> _Try it_: Every line from the one containing "AMXX.pl: Support AMX" to the one containing "Sức khoẻ (60, 2431)" in the records below, both included, must be set down exactly, and no other line.

> _Exercise material_:
=== Begin Enclosure ===

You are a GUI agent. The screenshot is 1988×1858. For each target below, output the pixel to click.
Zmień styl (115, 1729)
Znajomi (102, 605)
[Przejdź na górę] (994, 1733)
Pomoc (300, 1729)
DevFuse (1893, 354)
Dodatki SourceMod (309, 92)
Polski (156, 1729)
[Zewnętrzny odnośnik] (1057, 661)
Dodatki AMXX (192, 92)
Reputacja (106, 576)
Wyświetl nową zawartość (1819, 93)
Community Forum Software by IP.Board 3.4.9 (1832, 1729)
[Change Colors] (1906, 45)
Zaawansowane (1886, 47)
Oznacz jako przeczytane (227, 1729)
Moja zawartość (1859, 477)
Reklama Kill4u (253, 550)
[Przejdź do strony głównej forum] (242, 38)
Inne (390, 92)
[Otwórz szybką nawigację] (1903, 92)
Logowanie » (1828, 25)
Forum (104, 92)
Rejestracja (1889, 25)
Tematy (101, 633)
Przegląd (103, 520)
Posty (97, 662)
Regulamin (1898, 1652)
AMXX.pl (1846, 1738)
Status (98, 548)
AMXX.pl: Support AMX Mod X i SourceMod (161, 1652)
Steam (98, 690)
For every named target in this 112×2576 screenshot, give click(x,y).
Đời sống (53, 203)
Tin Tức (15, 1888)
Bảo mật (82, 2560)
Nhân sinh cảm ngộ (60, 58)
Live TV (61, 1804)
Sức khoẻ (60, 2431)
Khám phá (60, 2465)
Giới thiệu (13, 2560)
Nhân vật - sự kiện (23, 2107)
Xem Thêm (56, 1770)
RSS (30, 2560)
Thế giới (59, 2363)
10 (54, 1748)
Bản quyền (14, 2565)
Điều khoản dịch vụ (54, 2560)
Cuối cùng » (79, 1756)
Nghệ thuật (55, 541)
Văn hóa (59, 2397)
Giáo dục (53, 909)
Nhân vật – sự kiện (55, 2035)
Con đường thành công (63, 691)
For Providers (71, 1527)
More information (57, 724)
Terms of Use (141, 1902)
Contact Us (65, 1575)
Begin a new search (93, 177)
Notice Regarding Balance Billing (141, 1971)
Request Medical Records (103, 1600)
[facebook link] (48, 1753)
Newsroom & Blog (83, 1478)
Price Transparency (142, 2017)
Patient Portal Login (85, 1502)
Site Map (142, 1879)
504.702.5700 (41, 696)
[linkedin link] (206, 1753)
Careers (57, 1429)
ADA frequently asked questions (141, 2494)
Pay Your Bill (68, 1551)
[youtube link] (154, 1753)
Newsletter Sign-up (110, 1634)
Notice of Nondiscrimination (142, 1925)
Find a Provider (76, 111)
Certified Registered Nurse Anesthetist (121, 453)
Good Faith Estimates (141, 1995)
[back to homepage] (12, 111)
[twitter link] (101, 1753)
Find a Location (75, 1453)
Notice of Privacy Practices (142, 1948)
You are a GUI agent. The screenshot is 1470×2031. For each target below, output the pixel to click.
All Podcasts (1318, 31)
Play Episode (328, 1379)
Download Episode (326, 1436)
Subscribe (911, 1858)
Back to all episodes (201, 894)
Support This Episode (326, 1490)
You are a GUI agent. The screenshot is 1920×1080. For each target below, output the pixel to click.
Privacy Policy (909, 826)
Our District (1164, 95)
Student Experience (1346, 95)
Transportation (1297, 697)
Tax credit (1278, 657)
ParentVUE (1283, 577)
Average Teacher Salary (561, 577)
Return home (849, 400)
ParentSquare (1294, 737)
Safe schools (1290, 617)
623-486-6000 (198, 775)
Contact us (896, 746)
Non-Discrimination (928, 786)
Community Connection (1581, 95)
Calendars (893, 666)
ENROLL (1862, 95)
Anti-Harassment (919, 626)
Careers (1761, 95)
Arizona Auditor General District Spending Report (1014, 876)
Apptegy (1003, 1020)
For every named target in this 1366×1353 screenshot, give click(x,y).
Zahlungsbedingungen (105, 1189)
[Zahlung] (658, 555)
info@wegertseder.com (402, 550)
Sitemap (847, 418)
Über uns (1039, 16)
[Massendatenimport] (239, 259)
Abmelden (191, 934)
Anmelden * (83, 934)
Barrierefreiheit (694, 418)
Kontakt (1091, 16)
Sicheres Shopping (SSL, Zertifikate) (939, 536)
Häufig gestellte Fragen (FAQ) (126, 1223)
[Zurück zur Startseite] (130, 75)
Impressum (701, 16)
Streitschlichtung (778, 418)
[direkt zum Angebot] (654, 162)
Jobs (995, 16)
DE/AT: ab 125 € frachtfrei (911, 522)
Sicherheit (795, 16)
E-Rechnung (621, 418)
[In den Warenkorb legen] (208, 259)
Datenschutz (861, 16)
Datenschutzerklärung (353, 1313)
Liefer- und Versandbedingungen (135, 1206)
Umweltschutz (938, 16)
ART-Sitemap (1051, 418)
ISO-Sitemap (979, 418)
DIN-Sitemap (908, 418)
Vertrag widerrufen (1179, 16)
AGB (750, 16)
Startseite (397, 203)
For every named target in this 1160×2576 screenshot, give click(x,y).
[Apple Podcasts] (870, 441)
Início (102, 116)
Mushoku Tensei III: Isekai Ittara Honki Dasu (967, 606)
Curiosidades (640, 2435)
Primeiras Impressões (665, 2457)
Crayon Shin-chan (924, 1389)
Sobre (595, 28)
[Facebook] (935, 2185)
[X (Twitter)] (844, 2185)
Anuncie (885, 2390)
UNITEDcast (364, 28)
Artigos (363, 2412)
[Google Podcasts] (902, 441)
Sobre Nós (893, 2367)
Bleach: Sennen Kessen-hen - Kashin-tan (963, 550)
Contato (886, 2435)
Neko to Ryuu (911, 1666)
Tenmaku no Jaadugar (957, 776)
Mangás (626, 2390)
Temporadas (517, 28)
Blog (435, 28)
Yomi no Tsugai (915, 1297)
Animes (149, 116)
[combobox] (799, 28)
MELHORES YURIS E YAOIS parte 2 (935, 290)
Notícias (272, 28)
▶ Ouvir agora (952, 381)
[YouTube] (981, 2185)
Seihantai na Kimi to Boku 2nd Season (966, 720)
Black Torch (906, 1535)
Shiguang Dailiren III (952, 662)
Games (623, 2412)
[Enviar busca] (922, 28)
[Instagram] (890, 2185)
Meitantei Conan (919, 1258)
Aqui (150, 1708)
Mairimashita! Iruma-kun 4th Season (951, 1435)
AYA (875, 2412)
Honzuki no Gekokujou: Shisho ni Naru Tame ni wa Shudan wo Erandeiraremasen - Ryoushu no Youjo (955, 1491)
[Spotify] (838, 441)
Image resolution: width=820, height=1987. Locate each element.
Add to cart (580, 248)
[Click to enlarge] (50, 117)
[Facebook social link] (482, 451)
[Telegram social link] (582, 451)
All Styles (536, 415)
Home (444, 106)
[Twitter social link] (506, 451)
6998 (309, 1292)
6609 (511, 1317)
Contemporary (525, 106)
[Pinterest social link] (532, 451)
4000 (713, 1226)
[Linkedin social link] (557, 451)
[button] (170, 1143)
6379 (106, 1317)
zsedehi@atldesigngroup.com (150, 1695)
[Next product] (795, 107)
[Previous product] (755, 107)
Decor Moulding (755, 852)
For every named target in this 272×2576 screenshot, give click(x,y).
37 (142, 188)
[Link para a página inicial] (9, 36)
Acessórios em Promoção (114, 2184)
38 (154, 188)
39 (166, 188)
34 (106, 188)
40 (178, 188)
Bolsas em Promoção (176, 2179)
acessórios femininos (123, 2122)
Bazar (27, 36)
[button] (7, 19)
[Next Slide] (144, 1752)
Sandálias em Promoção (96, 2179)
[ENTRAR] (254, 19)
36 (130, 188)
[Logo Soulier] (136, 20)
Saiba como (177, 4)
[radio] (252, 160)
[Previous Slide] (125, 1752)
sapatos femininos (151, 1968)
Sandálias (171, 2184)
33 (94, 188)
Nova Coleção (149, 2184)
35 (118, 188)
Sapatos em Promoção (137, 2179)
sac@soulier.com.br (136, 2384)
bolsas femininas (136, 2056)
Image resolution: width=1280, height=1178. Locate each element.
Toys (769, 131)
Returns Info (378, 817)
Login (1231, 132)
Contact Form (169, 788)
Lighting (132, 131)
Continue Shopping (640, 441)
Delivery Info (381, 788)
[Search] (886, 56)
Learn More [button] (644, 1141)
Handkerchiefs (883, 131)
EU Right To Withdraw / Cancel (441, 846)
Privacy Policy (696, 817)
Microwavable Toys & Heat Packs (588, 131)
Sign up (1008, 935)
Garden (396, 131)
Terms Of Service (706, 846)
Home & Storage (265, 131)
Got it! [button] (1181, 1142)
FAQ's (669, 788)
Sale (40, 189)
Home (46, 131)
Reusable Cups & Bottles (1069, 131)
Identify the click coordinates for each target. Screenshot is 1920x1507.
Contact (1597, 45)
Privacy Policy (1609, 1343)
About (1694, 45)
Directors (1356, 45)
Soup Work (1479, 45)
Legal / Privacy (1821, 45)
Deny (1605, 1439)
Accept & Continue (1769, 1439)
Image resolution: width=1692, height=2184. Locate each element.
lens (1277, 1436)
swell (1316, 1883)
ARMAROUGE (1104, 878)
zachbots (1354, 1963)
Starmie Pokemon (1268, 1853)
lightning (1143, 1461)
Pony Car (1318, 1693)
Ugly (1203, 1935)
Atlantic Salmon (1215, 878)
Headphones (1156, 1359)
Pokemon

=== End Enclosure ===

> _Output for this exercise_:
AMXX.pl: Support AMX Mod X i SourceMod (161, 1652)
Steam (98, 690)
For every named target in this 112×2576 screenshot, give click(x,y).
Đời sống (53, 203)
Tin Tức (15, 1888)
Bảo mật (82, 2560)
Nhân sinh cảm ngộ (60, 58)
Live TV (61, 1804)
Sức khoẻ (60, 2431)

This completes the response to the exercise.